親なき後のひきこもり
私が死んだらこの子は一体どうなるんだろう。
8050問題をご存じでしょうか。親が80歳、子が50歳、ひきこもりの状態にあり親の心身の失調によって介護にまつわる課題のためにケースワーカー等が自宅に訪問すると、どうやら50代のひきこもり状態の方がご自宅にいらっしゃる様子とわかる、表面化するという問題が多くなってきているというものです。
傾向としては高所得な地域のほうが8050化しやすいです。
高所得な地域においては、大学や院に進学したものの社会との適応に困難さがあった人が裕福な実家を頼ることができたり、またスティグマによって近隣などへのバツが悪く抱え込みになっていく傾向が強いように感じます。

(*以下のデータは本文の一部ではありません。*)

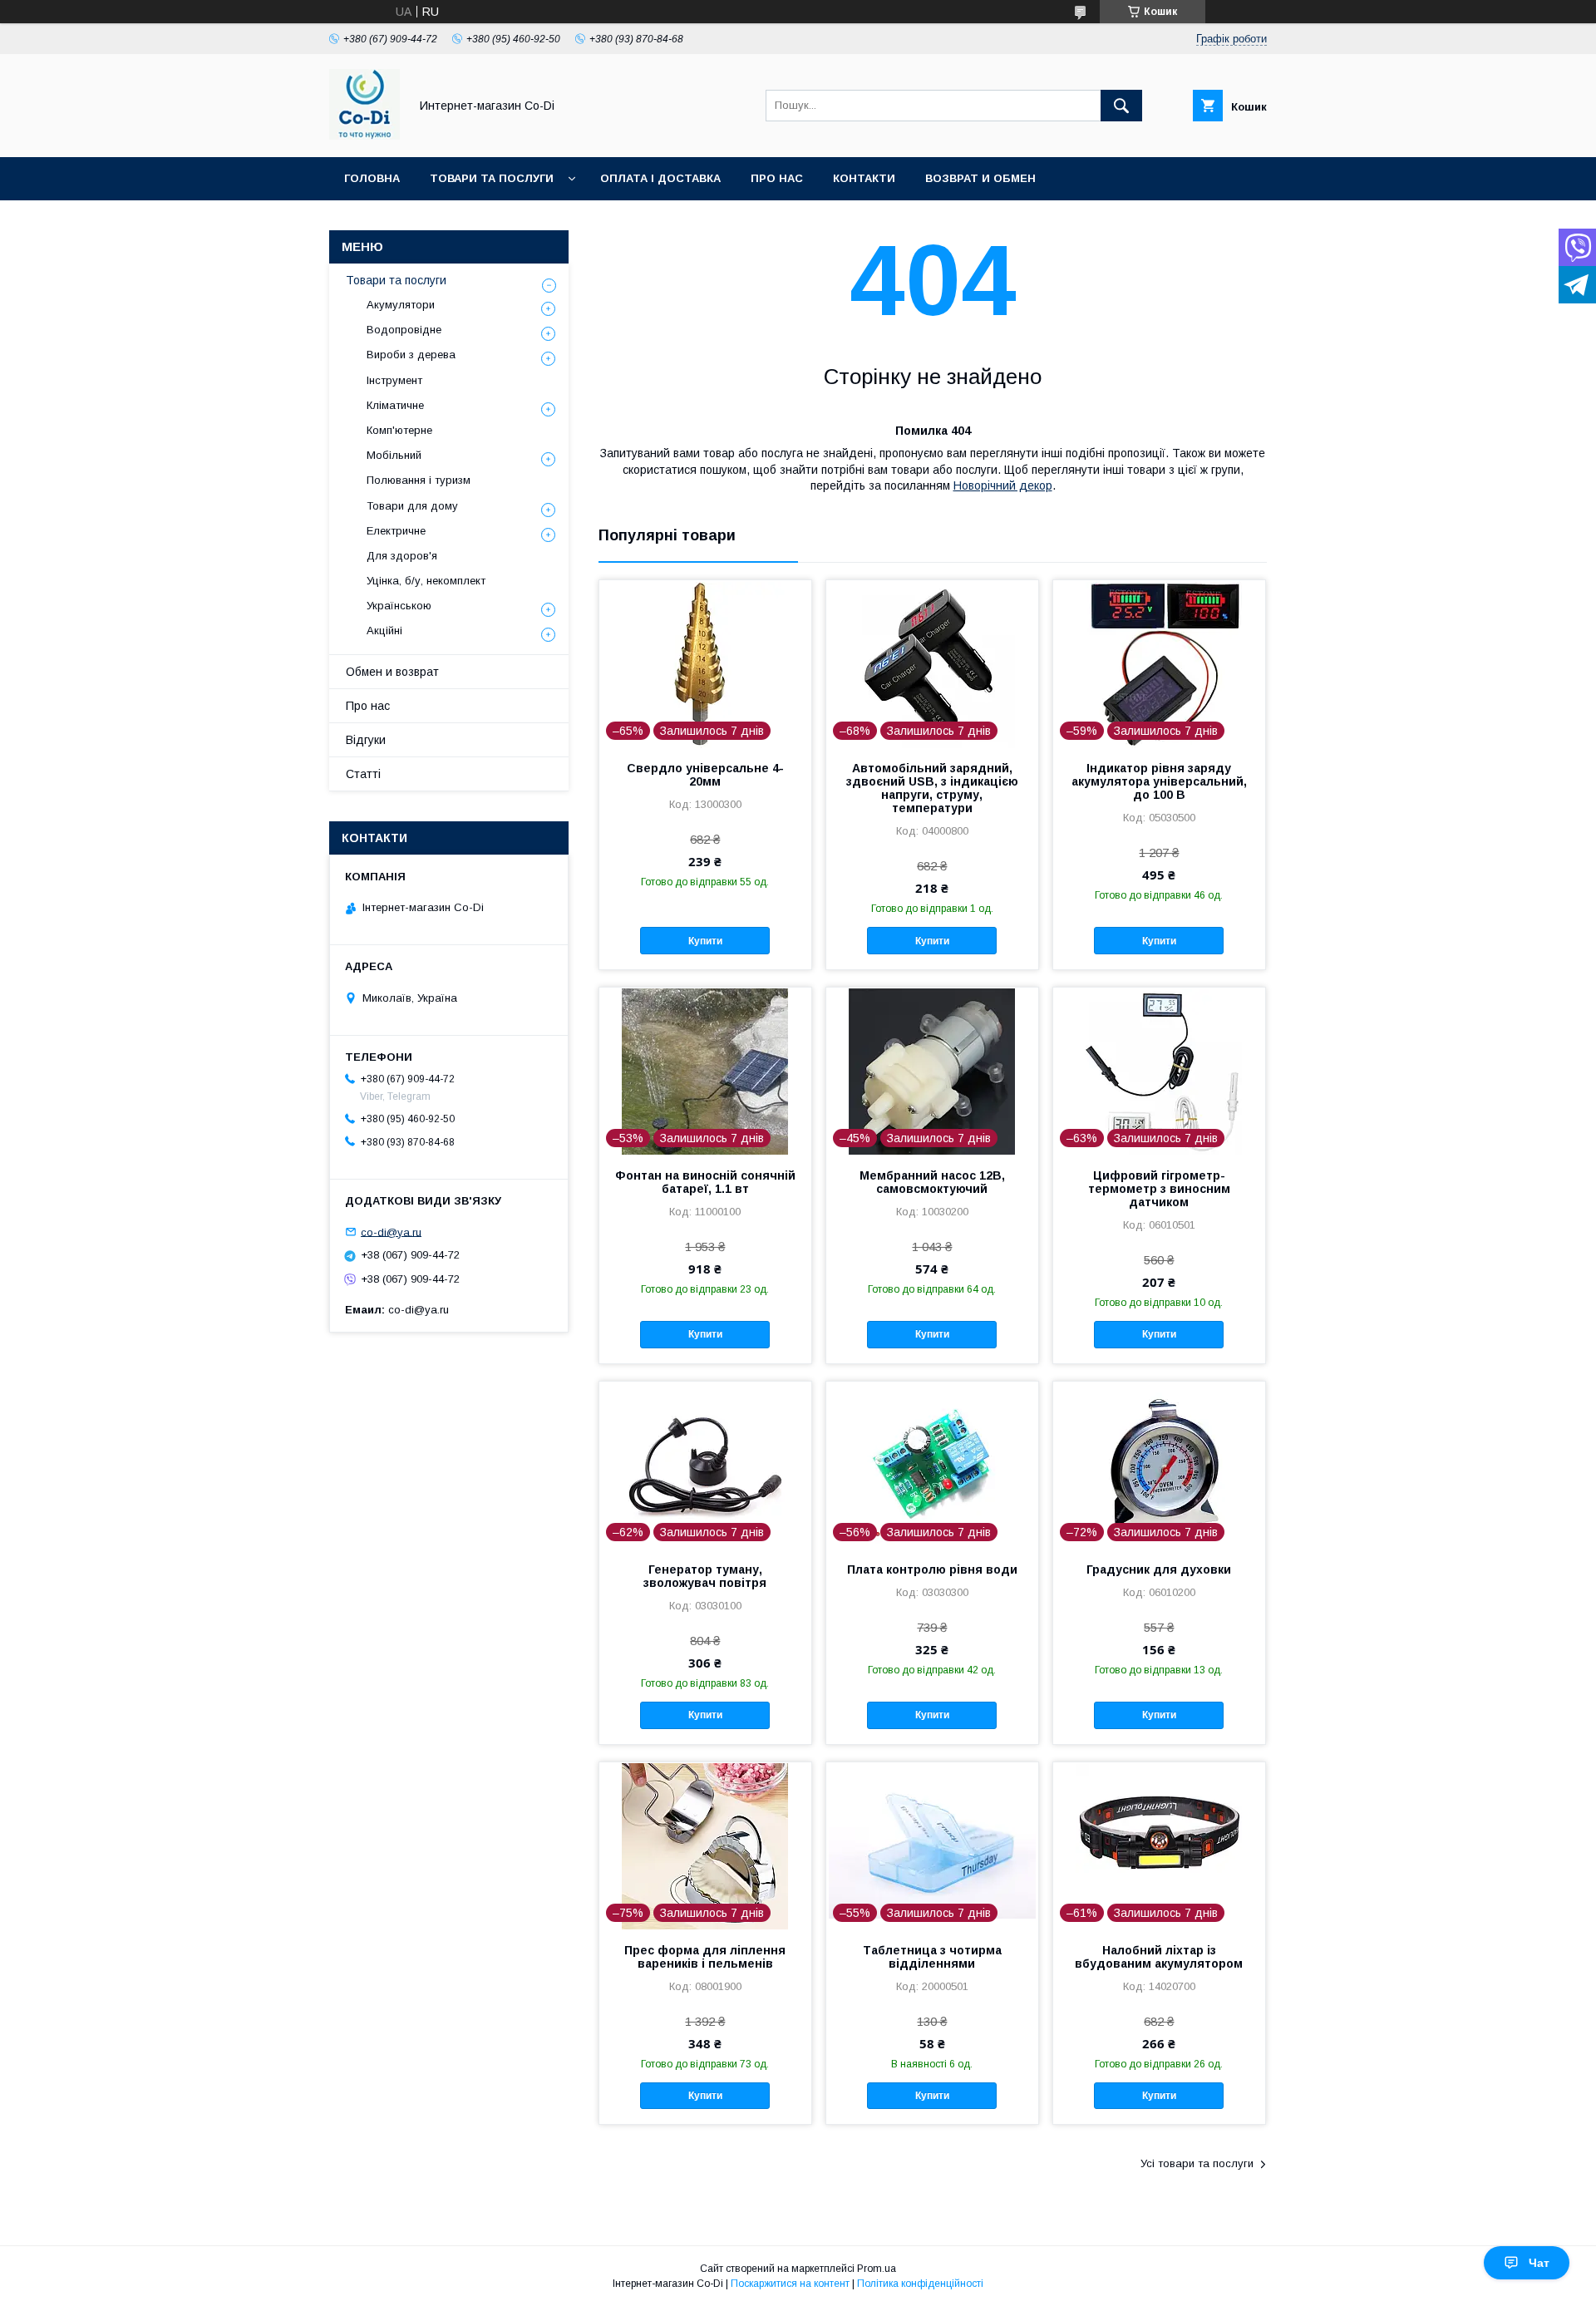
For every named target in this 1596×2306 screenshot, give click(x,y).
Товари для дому (412, 506)
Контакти (864, 178)
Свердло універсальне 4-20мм (705, 774)
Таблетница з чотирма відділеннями (932, 1957)
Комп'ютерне (399, 430)
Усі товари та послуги (1197, 2163)
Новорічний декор (1002, 485)
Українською (399, 605)
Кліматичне (395, 405)
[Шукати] (1121, 105)
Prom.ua (876, 2268)
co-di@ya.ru (391, 1231)
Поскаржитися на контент (790, 2283)
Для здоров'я (402, 555)
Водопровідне (404, 329)
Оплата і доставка (660, 178)
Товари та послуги (492, 178)
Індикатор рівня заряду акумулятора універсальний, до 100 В (1159, 781)
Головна (372, 178)
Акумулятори (401, 304)
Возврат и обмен (980, 178)
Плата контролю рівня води (932, 1569)
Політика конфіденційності (920, 2283)
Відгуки (366, 739)
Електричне (396, 531)
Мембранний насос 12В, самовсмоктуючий (932, 1182)
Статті (363, 774)
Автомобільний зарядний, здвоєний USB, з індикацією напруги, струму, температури (932, 788)
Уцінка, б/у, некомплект (426, 580)
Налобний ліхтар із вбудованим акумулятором (1159, 1957)
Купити (705, 941)
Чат (1539, 2262)
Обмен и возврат (392, 671)
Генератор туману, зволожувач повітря (704, 1576)
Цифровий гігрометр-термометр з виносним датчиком (1159, 1189)
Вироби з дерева (411, 354)
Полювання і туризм (418, 480)
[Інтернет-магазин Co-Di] (364, 135)
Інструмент (394, 380)
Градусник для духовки (1158, 1569)
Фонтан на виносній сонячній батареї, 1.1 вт (705, 1182)
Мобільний (394, 455)
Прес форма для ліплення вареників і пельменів (705, 1957)
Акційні (384, 630)
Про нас (777, 178)
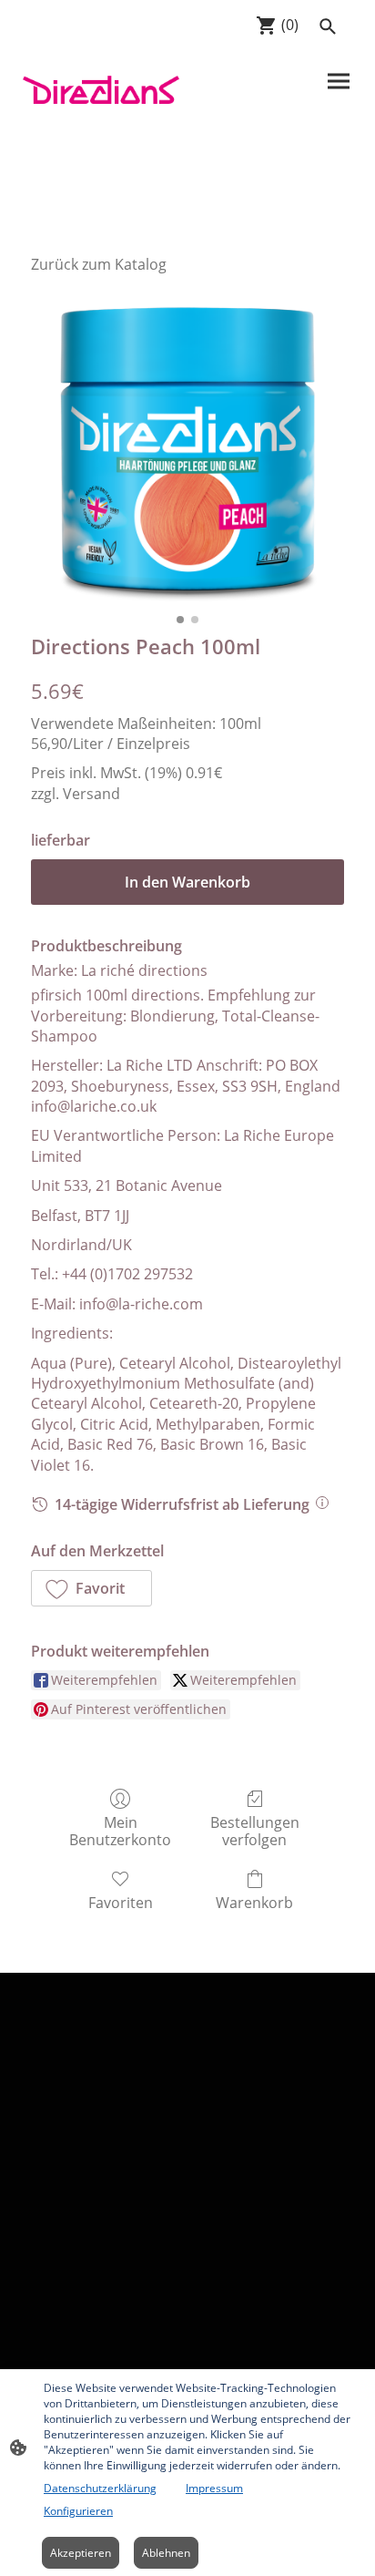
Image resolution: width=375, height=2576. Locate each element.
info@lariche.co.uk (94, 1106)
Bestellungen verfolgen (254, 1830)
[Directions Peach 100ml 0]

貧困の多い地域においては、ひきこもりの状態にある人の年齢が若く、抱え込む経済力がないことが幸いして支援機関や医療機関と早期に繋がり、労働市場への復帰が良くも悪くも早い傾向にあります。本人にとってとてもつらい状況に置かれることはあるでしょうが長期的にどちらがよいことなのかは当事者が10年20年後に振り返って初めて結論がでることかもしれません。
親の心配や後ろめたさ
自宅に希死念慮や昼夜逆転、閉じこもりやセルフネグレクトの子どもがある場合、親はまるで自身が自分らしく生き生きとしていてはいけないのではないかといった気持ちになる傾向があります。
個別では気持ちがわかる一方で、マクロ視点では親が勝手に幸せになっている方が子のエンパワメントは促されていくという調査結果が多いです。
子どもの気持ちはしっかりと受け止めた上で、受け入れてしまうのではなく、自分は生き生きと自分らしく生き、子どもにとってつらさのない形で刺激となるものが環境に加わる工夫やアイディアを敏感に感じ取れる気持ちだけをしっかりと向けることがいい、と分析できます。ともあれ簡単なことではありません。
学齢期とは全く異なる5060への支援のありかた
8050問題は既に長期化していて9060問題に発展しています。
親が90代、子が60代というものです。長期化していくというのはそれだけ、画期的でわかりやすい正解がないことを示しています。
学齢期のひきこもりでは、目的を復学や自分らしくかがやくことに据えて支援していきますが、就労経験のない5060への支援は困窮のリスクのある方には生活保護等国の制度と、医療機関とのつながりがない方には医療体制整備を、財産があるものの判断等に困難さがある場合は後見人等権利擁護を調整していくことを支援していくことになります。
エンパワメントというよりも、国の制度とつないでいく支援になることでしょう。
頼ることは恥ずかしいことではない
誰かや何かに頼ることはしてはいけないこと、申し訳ないこと、恥さらしであることだ、という視点を感じる機会が多いです。
しかしあなたは、そういった支援を必要とする人に対して、そういう目線を向けているでしょうか。自堕落で、怠慢によって陥った自業自得の行きつく先だという目線を向けているでしょうか。多くのひとはその人の大変さを想像して、思いやりを持って、その人の健やかな日々を祈っています。
ごく一部にそういった人がいることは事実でしょう。しかしそういったごく一部の人に遠慮して、いまある支援と繋がらないことはあまり合理的ではありません。もし社会全体を思うのであれば、あなたが回復して支える側になることが恩返しであるといった気持ちを持って支援を活用してください。
画期的な正解はない
残念ではありますが、こうすればOKという正解が存在しない問題です。
ケースごとに事情が異なるからです。疾患などによって起きる失調や、本人の発達に定型ではないものもある場合があります。
家庭の状況や関係性、過去の体験が足かせになる場合も多いです。
しかし長期化しやすいこと、攪拌が多いほど予後がよいこと、身の安全が脅かされない方が次の欲求が生まれやすいことなどある程度傾向などは専門家が把握しています。独自療法で抱え込むよりも、一般的な対応を一義的な手段として検討することが結果的に近道になる場合が多いように感じます。